That's not my experience with M+'s. While they're heavy, certainly, they don't absorb energy: the difference in speed between my Galaxy with 32mm M+'s and the Van Nic with 25 mm Krylions (another good winter tyre) are down to geometry and lack of panniers, not tyres. Gripwise, I've found the Marathons fine - in fact, when I was running 28 mm Paselas on the back, I found it was the Pasela that lost grip rather than the Marathon. I'm glad I didn't have those tyres the other way round, the outcome would have been very different!



dhd.evans said:


> M+ on, two punctures this week (one snake-bite, one ungodly sized nail). That said, punctures are uncommon - this is the first lot in about 4-5 months of 100mile week commutes.
> 
> Regards grip, i've come off my bike twice in as many weeks with the M+ on. Once turning a corner with a wet patch of leaves and once turning a corner which was frosty.
> 
> I'm sore this week.


 
With ice, the only meaningful option are studded tyres. You're asking a lot of normal tyres to grip with wet leaves or ice on the road. I hope you feel better soon.


----------



## gaz (7 Nov 2012)

SOURCE EXCERPT:
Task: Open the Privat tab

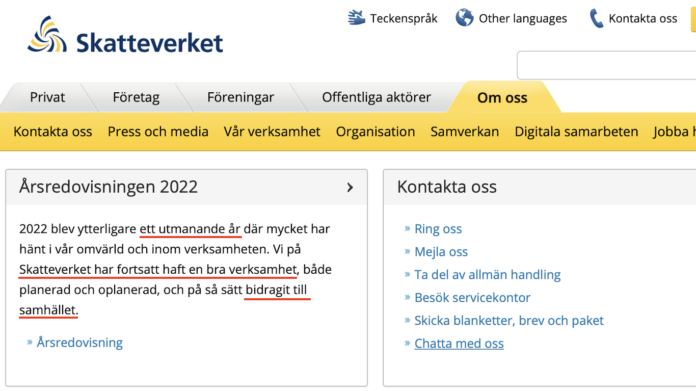Action: pos(47,97)
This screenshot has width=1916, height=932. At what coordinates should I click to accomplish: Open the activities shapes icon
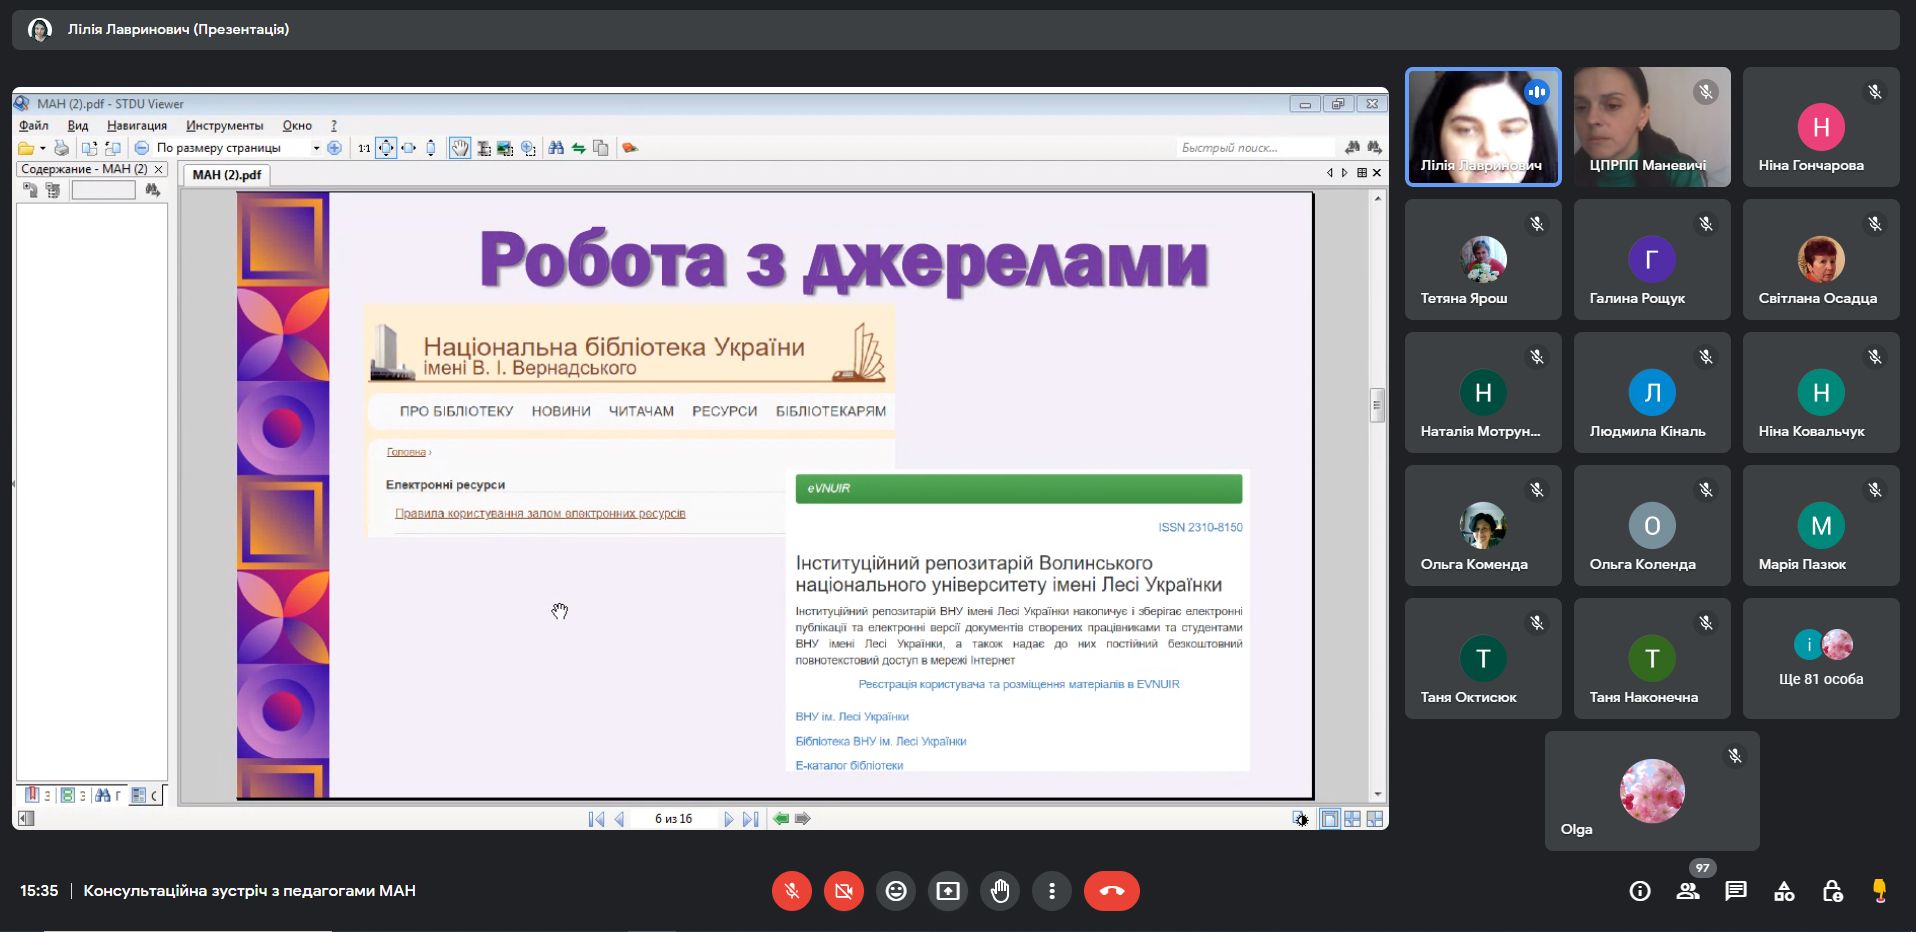1784,891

CHALLENGES:
• 1. In the bike tyre thread, what does the reply to dhd.evans call the only meaningful option for riding on ice?
• 2. Continue the bike tyre thread from where it stops.

WRITTEN ANSWERS:
• 1. Studded tyres.

• 2.
Maz said:


> Ladies and Gents,
> I have these tyres which have no tread on them at all (and never did have)- 23mm Specialized Turbo Comps. Is it better to have tyres with tread for winter? Does it make any difference? Thanks


That is a turbo tyre, you probably shouldn't be using that on the road. Mainly because it has no puncture protection and it wont last as long.

With regards to tread, road tyres don't need tread.


----------



## BSRU (7 Nov 2012)

McWobble said:


> That's not my experience with M+'s. While they're heavy, certainly, they don't absorb energy: the difference in speed between my Galaxy with 32mm M+'s and the Van Nic with 25 mm Krylions (another good winter tyre) are down to geometry and lack of panniers, not tyres. Gripwise, I've found the Marathons fine - in fact, when I was running 28 mm Paselas on the back, I found it was the Pasela that lost grip rather than the Marathon. I'm glad I didn't have those tyres the other way round, the outcome would have been very different!


Using exactly the same bike(apart from tyres), same conditions, same routes and same rider, and since I keep a log of all my commutes I was able to directly compare tyre performance and hence know they make a noticeable difference. Then of course I can compare how they felt whilst riding, which is terrible when compared to GP 4 Seasons.


----------



## mcshroom (7 Nov 2012)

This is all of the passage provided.